- Supplied entries:
[Start of Attachment]

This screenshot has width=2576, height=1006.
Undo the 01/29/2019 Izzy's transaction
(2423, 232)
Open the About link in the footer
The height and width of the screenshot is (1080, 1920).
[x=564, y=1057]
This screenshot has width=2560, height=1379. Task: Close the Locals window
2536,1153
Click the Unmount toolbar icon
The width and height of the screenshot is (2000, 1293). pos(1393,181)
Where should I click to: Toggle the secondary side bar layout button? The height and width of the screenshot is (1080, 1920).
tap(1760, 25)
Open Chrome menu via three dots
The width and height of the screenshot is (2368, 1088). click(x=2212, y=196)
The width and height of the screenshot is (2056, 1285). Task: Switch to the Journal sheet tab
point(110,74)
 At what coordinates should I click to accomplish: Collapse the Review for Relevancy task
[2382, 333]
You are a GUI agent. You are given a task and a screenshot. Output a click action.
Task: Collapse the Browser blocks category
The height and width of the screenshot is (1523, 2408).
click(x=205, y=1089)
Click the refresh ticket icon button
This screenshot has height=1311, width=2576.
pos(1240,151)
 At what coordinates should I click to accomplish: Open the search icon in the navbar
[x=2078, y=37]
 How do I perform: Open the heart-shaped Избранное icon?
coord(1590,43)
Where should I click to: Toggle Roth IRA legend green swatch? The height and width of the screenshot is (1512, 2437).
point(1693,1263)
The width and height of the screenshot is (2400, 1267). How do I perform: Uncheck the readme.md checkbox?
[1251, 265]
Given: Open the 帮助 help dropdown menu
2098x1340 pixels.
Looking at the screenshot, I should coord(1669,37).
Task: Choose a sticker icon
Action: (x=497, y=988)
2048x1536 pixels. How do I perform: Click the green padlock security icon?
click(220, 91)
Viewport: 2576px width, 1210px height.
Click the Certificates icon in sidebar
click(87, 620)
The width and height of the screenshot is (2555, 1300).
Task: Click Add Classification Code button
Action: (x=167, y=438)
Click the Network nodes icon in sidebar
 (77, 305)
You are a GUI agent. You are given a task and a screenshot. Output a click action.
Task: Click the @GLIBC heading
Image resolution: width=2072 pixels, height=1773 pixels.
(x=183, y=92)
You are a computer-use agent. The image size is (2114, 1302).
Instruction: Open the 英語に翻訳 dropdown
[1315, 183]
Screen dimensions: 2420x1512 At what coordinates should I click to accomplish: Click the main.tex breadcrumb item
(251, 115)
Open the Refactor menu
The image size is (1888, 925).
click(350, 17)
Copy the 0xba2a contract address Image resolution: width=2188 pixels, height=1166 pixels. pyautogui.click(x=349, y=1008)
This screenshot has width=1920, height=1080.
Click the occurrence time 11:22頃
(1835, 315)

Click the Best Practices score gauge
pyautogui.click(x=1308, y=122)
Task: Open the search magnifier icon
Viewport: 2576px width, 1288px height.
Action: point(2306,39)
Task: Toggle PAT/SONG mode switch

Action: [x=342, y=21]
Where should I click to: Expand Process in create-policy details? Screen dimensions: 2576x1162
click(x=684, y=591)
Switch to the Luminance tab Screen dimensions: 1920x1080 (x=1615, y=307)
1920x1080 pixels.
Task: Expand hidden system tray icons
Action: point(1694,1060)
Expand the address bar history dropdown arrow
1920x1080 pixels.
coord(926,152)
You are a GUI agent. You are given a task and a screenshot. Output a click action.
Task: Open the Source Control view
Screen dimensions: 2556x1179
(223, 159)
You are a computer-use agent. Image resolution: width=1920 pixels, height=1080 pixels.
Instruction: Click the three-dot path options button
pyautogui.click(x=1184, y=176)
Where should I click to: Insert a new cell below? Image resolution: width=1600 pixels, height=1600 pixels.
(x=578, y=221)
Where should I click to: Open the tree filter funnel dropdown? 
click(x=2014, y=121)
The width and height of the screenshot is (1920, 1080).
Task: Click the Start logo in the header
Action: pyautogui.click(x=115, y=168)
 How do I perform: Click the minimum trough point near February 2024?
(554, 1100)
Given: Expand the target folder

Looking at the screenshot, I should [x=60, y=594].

[End of Attachment]

- Requirement: The expected answer is an exact copy of the lines above, beginning at the line with "2098x1340 pixels." and ending at the line with "Copy the 0xba2a", with both ends in.

- Result below:
2098x1340 pixels.
Looking at the screenshot, I should coord(1669,37).
Task: Choose a sticker icon
Action: (x=497, y=988)
2048x1536 pixels. How do I perform: Click the green padlock security icon?
click(220, 91)
Viewport: 2576px width, 1210px height.
Click the Certificates icon in sidebar
click(87, 620)
The width and height of the screenshot is (2555, 1300).
Task: Click Add Classification Code button
Action: (x=167, y=438)
Click the Network nodes icon in sidebar
 (77, 305)
You are a GUI agent. You are given a task and a screenshot. Output a click action.
Task: Click the @GLIBC heading
Image resolution: width=2072 pixels, height=1773 pixels.
(x=183, y=92)
You are a computer-use agent. The image size is (2114, 1302).
Instruction: Open the 英語に翻訳 dropdown
[1315, 183]
Screen dimensions: 2420x1512 At what coordinates should I click to accomplish: Click the main.tex breadcrumb item
(251, 115)
Open the Refactor menu
The image size is (1888, 925).
click(350, 17)
Copy the 0xba2a contract address Image resolution: width=2188 pixels, height=1166 pixels. pyautogui.click(x=349, y=1008)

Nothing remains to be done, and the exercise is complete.